▶ _EXERCISE TASK 1_
Count the lines in the listing below that contain the string "Open", matching case exactly, and give only the number.

▶ _QUOTED TEXT_
..............................

USGC Arbs barely workable transatlantic but applying pressure on EoS pricing

9 December 2022 Time to read:  minutes

The USGC has emerged as the most competitive supplier of ULSD into NWE in recent days, as sliding cash diffs have closed arb opportunities into Rotterdam from almost all origins.

From the US side, a narrowing HOGO spread and widening USGC 10 diff discount vs the HO Swap have served to keep USGC barrels attractive, and an easing of the pull from USGC barrels through the Colonial pipeline has also pressured waterborne cash diffs into more workable territory.

With the Dec HOGO swap now back at mid-October levels following its recent sharp decline, the necessary correction in US pricing to relieve supply-side pressure on the USGC is in place, and further downsides are unlikely in the absence of any additional fundamental pressures ahead.

..............................

▶ _DATA FOR PROCESSING_

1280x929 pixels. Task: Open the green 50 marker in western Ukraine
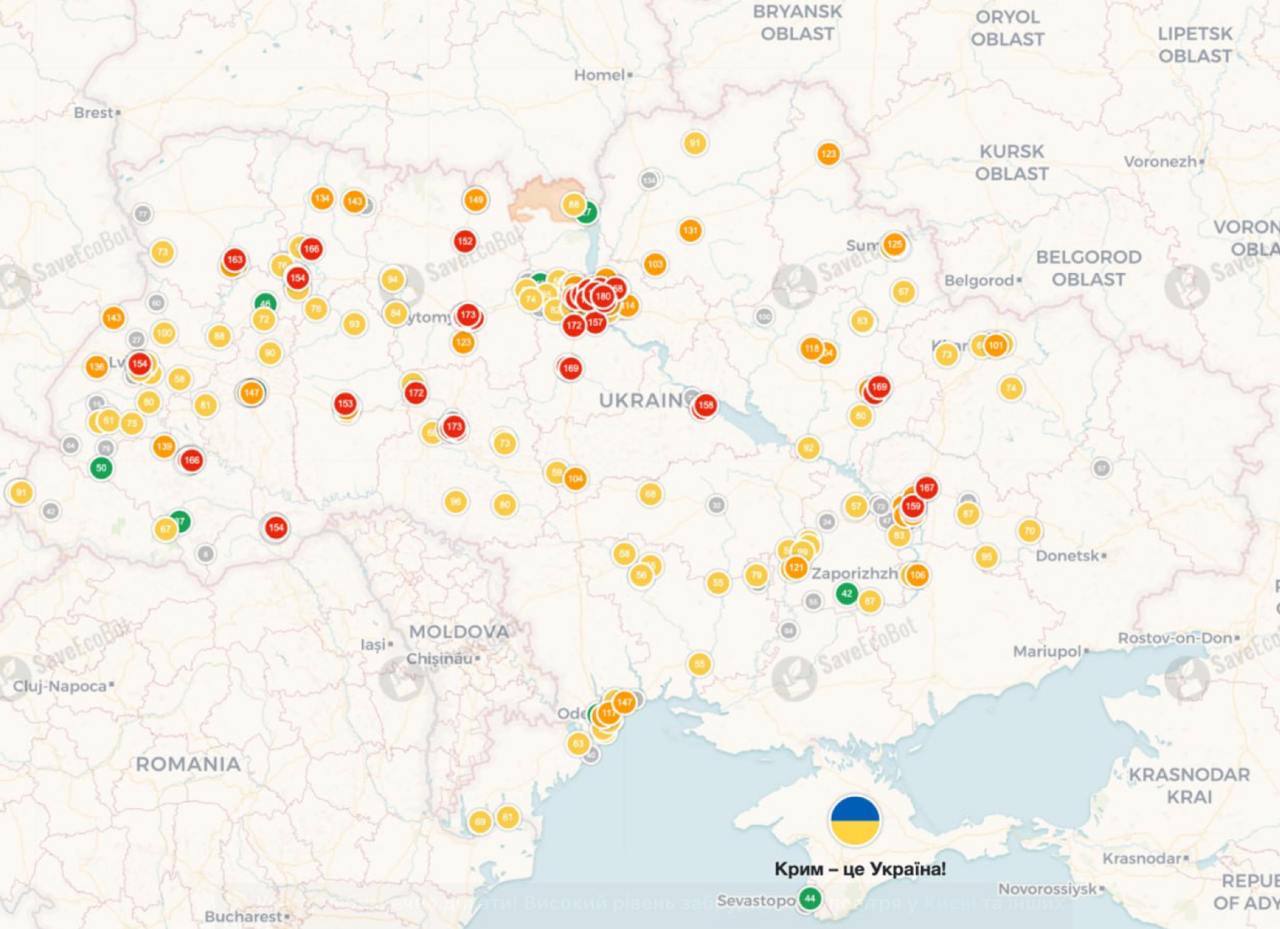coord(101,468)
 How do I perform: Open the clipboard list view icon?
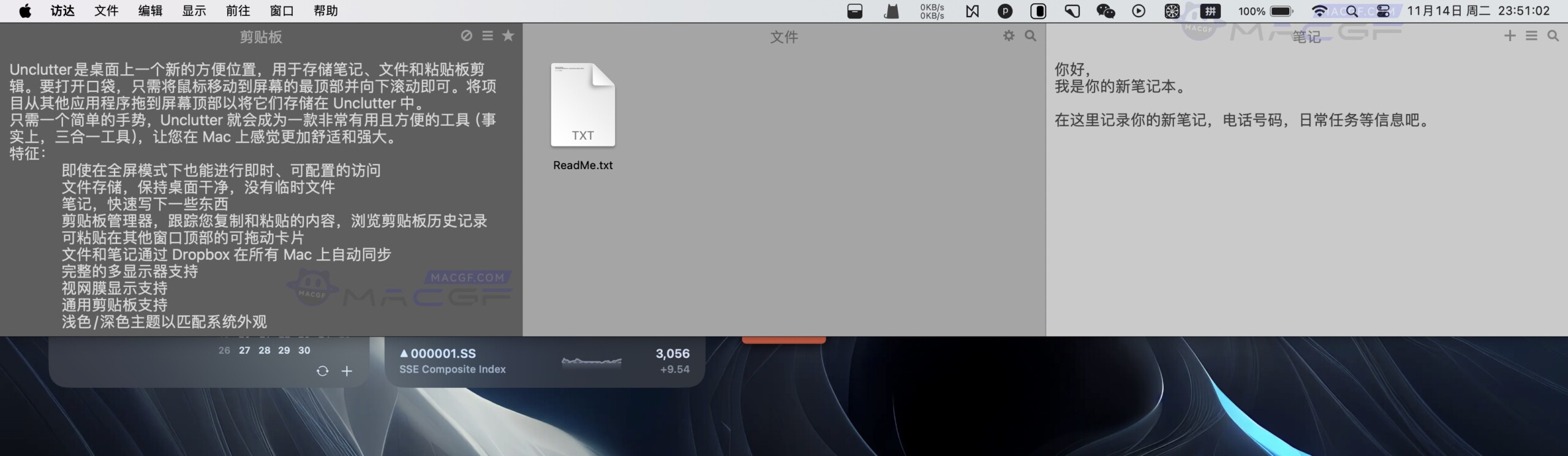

..............................

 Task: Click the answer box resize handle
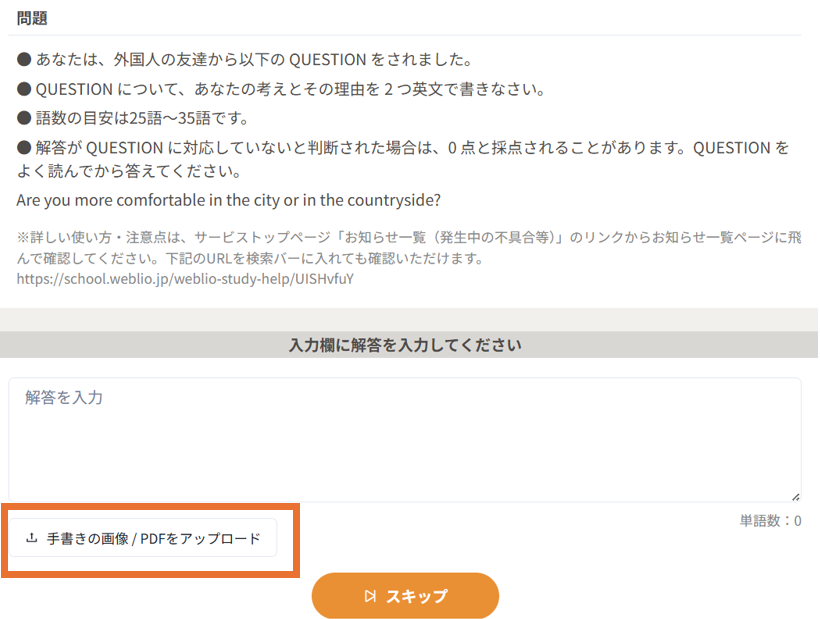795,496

..............................

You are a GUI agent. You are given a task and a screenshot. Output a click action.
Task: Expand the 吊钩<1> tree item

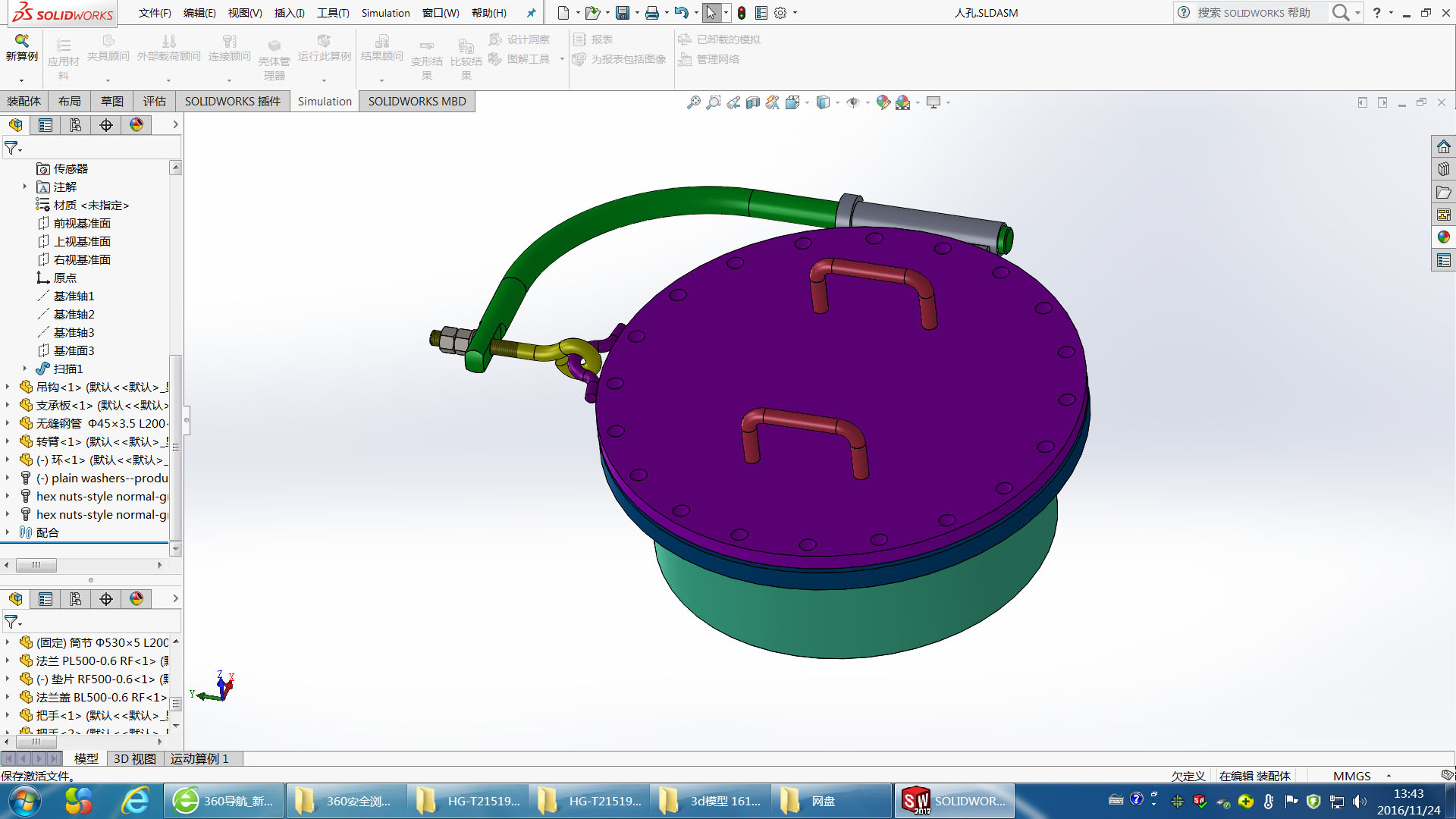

..............................

▶ _EXERCISE TASK 2_
Copy the passage from the ULSD market note above, from "The USGC has" up to and including "more workable territory.".

▶ _ANSWER 1_
2

▶ _ANSWER 2_
The USGC has emerged as the most competitive supplier of ULSD into NWE in recent days, as sliding cash diffs have closed arb opportunities into Rotterdam from almost all origins.

From the US side, a narrowing HOGO spread and widening USGC 10 diff discount vs the HO Swap have served to keep USGC barrels attractive, and an easing of the pull from USGC barrels through the Colonial pipeline has also pressured waterborne cash diffs into more workable territory.